En segundo lugar, se deben de mejorar los criterios de selección, mediante nuevas formulas mucho mejores que la actual oposición memorística. Sería un avance la realización de un master con una duración de un año que tenga un carácter educativo con preparación en el ámbito de la pedagogía, psicología y en la practica para poder entrar en el campo educativo.

Por último, estimular al profesorado con amplitud de miras, por ello es más necesario que nunca la aprobación del Estatuto Docente y en él se plasme el desarrollo de la llamada carrera docente, donde el esfuerzo por hacerlo bien y la preparación continua sea un valor que estimule al profesorado, cosa que actualmente no sucede.

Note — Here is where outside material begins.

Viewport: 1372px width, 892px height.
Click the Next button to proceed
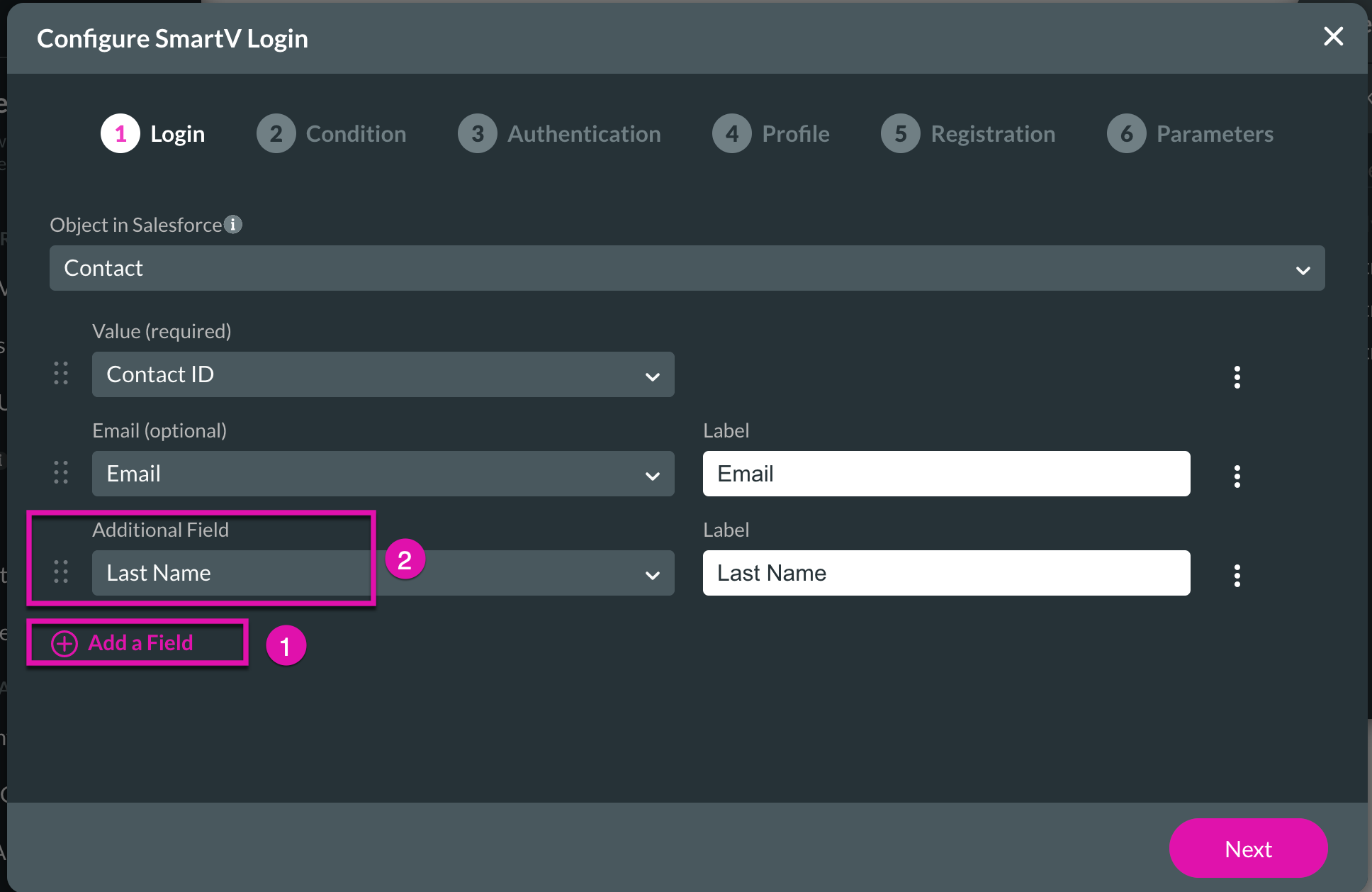[x=1247, y=848]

Uno de los aspectos que toca el informe PISA es la situación social, económica y cultural del país. Esta valoración ha pasado desapercibida y en él, nos sitúa en una posición muy atrasada dentro de la OCDE y de otros países como pueden ser Polonia, Grecia o Rusia. Es decir, España como país presenta rasgos preocupantes de falta de cultura. Todos los informes económicos que se hacen sobre nuestro país, señalan esta carencia, que hace que, presentemos un gran retraso tecnológico y que tiene graves consecuencias en la falta de competitividad de nuestro tejido productivo.

La mejora del entorno cultural, con los déficits históricos que arrastramos, es un proceso lento en el que habrá que incidir con políticas agresivas compensatorias en los próximos años, haciendo especial atención a los grupos de adultos y en los fenómenos de exclusión social o con la gente que llega de la inmigración, la cual dicho sea de paso es cada vez más numerosa.

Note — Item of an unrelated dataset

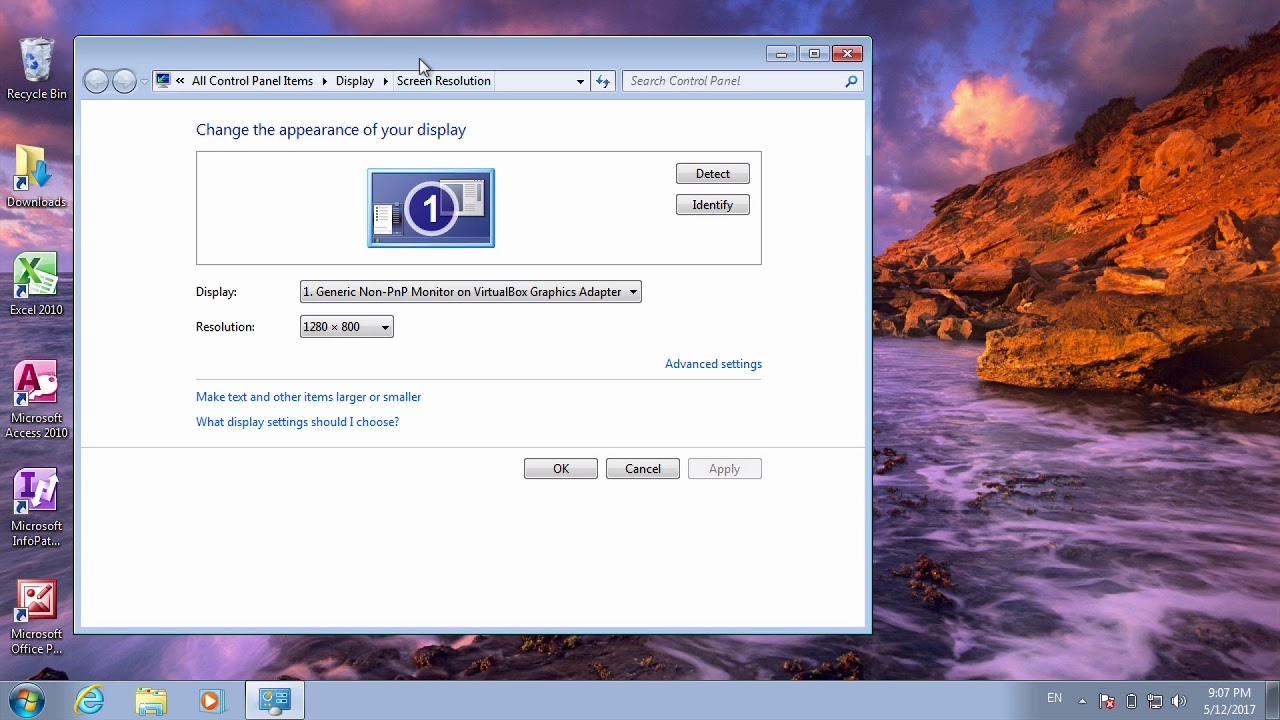This screenshot has width=1280, height=720.
Task: Select the monitor 1 preview thumbnail
Action: pyautogui.click(x=430, y=208)
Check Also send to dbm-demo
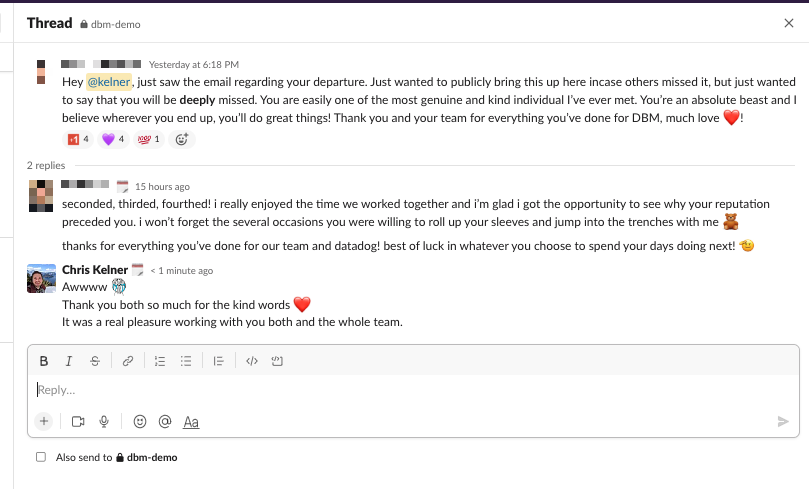This screenshot has height=489, width=809. tap(41, 457)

Es hora de que todos tomemos conciencia y en lugar de lamentos o de acusaciones entre los partidos políticos, este informe sea un estímulo para analizar la situación educativa y que entre todos busquemos las mejores soluciones y que éstas no estén al albur de la lucha política partidista.

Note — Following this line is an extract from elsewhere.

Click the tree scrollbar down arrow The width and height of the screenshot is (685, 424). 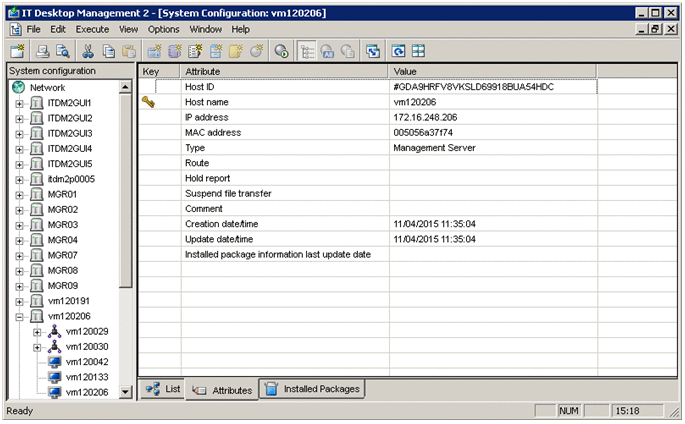[x=125, y=393]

Desde estas líneas quisiera hacer un llamamiento a la Iglesia católica, pues como entidad importante en el mundo educativo, debe también hacer una profunda reflexión en varios aspectos de practica actual, Desde mi punto de vista serían: en primer lugar que sus colegios que tiene todos la denominación de sociales, sean realmente sociales y abran sus centros a la inmigración para que haya un reequilibrio entre las dos redes educativas actualmente existentes, la pública y la concertada.

En segundo lugar, que dejen de hacer de la asignatura de la religión y de la educación para la ciudadanía un campo de batalla único y principal, cuando son problemas muy colaterales y de menor importancia en el mundo educativo y que tienen fácil solución si hay un interés en hacerlo dentro de un marco global. Por favor dejen de distraernos con problemas de escasa relevancia y centrémonos en lo importante.

Uno de los aspectos que hacemos bien en nuestro país y que el informe destaca son los altos niveles de equidad, muy próximos a los de los países nórdicos. Las políticas inclusivas han de seguir, ahora hay que dar un paso más y debemos de centrarnos en incrementar la calidad y la excelencia del sistema educativo.

La mejora de la educación no depende exclusivamente de los centros educativos y del personal docente, sino del conjunto de la sociedad y especialmente del apoyo y cooperación de la familia, siendo importante, como ya hemos visto anteriormente, el aumento de la valoración de la escuela y de la educación.

La mejora educativa y cultural del país debe convertirse en cuestión prioritaria y para ello tenemos que aspirar a cumplir los objetivos que la Unión Europea se marcó para el año 2010 en la cumbre de Lisboa, aunque sea con un poco de retraso.

Si queremos tener un futuro como país puntero en el mundo, esto pasa por mejorar nuestra educación. Tomemos conciencia y exijamos y reclamemos a los poderes del Estado, las leyes y los presupuestos necesarios para su consecución, en ello nos jugamos nuestro futuro.